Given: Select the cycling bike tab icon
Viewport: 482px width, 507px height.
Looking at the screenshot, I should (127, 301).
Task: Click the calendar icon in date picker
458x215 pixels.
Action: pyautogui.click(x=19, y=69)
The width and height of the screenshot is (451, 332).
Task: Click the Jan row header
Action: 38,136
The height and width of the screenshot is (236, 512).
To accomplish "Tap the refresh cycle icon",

---

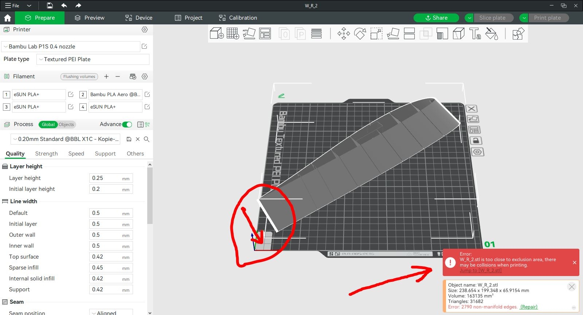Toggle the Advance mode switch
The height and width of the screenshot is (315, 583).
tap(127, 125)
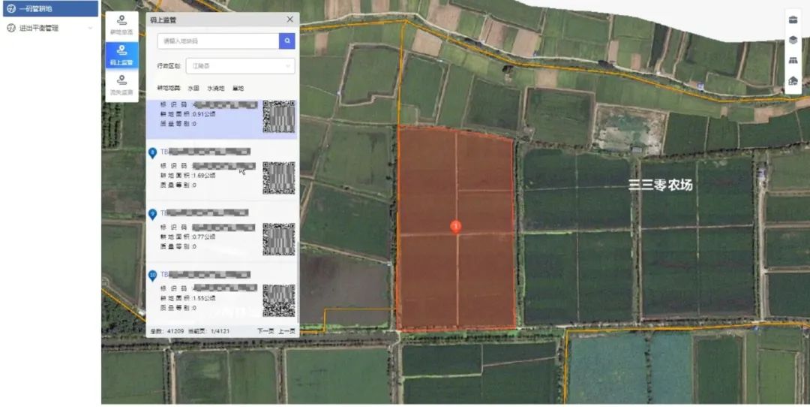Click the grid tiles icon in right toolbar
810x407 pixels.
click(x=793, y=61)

==

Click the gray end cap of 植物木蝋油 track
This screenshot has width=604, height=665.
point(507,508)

Exercise: Find every line in the records above that contains the string "height" and copy each one in full. Matching is case-sensitive.

Written solution:
Viewport: 482px width, 507px height.
The width and height of the screenshot is (451, 332).
The height and width of the screenshot is (236, 512).
The height and width of the screenshot is (315, 583).
This screenshot has width=604, height=665.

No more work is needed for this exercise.